Sobre as informações do uso dos R$ 19.932.123,50 identificados, ela ressalta a existência de desigualdades na distribuição. "Nós temos a cultura popular ocupando 55% da programação, mas recebendo apenas 17,9% dos cachês. E mais uma vez, não sabemos exatamente como essas pessoas são escolhidas. Acreditamos que é preciso ter parecerista, ranqueamento e um acesso democrático."
O que diz a Prefeitura
Procurada pela reportagem, a Prefeitura do Recife esclareceu que os "investimentos realizados por conta do ciclo Carnavalesco 2023 seguiram todos os ritos que regem a contratação de serviços públicos e que se referem a todo o período, que se estendeu dos dias 4 a 28 de fevereiro e que não há diferenças entre valores executados e divulgados".
"Os questionamentos feitos via Lei de Acesso à Informação (LAI) por sua vez, dizem respeito apenas a um recorte do ciclo carnavalesco, no caso os polos centralizados e descentralizados, desconsiderando todo o período de prévias, apoio a blocos e agremiações, bem como Baile Municipal, corredores da folia e até mesmo polos infantis. Sendo assim, a suposta “diferença” entre valores inexiste caso os cálculos sejam executados sobre o ciclo carnavalesco como um todo e não apenas sobre o recorte feito via LAI", diz.
"Todos esses investimentos estão descritos no Portal da Transparência bem como foram publicizados através do Diário Oficial do município. A festa mais democrática e inclusiva da cidade teve mais de 2,8 mil atrações - sendo 98% dos artistas contratados locais - injetou mais de R$ 2 bilhões na economia da capital pernambucana e gerou cerca de 50 mil postos de trabalhos temporários."
Comissão de Avaliação Artística
Sobre a questão da Comissão de Avaliação Artística, a Prefeitura informou que "a Comissão instituída tomou uma decisão, por unanimidade, e considerando a ausência de Carnaval nos anos anteriores, em razão da pandemia, por inabilitar apenas os proponentes que não comprovaram seus histórico".

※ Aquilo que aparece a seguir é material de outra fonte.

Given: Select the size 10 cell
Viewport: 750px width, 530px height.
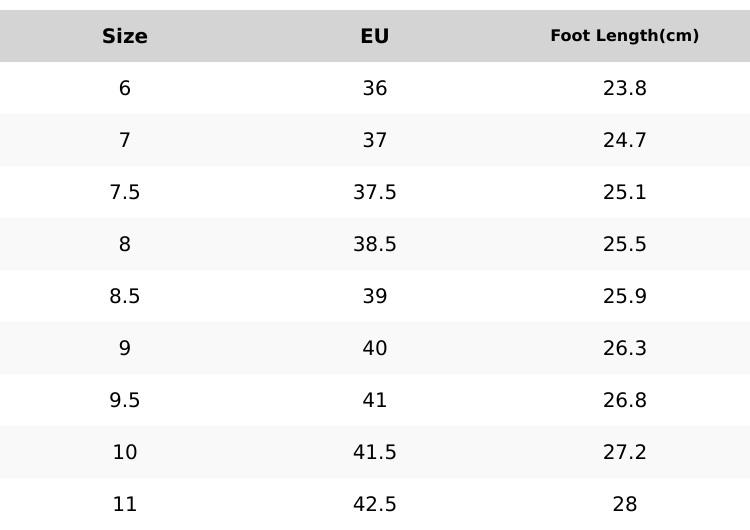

"A flexibilização pontual buscou ampliar a possibilidade de participação na grade do maior número de artistas com trajetória e projetos analisáveis, observando os quesitos de pontuação do edital. Para estes grupos e artistas que já foram habilitados do ciclo de 2023, a avaliação permanecerá válida por mais um ciclo, conforme previsto na Convocatória para 2024", diz a nota.
Para novos inscritos no Ciclo Carnavalesco de 2024, a Prefeitura diz que “a avaliação artística terá por objetivo definir o enquadramento da proposta inscrita ‘abaixo’ ou “acima” do ponto de corte, não havendo atribuição de nota individual final para cada proposta avaliada e, consequentemente, não gerando ranqueamento entre elas, permitindo que os proponentes estejam em condições equilibradas na análise final”.
"Também para este próximo ciclo, estão em estudo mecanismos que permitam ampliar a escuta da sociedade no processo de construção do Carnaval, sendo esta uma prática presente no processo de construção de editais ou mesmo atualização ou proposição de leis, como no caso do SIC (Sistema de Incentivo à Cultura) e da isenção tributária para agremiações de cultura popular. O objetivo é, de forma contínua e crescente, ter no diálogo propositivo, pautado pelos interesses coletivos, uma fonte para aperfeiçoamento de processos e produtos", finaliza.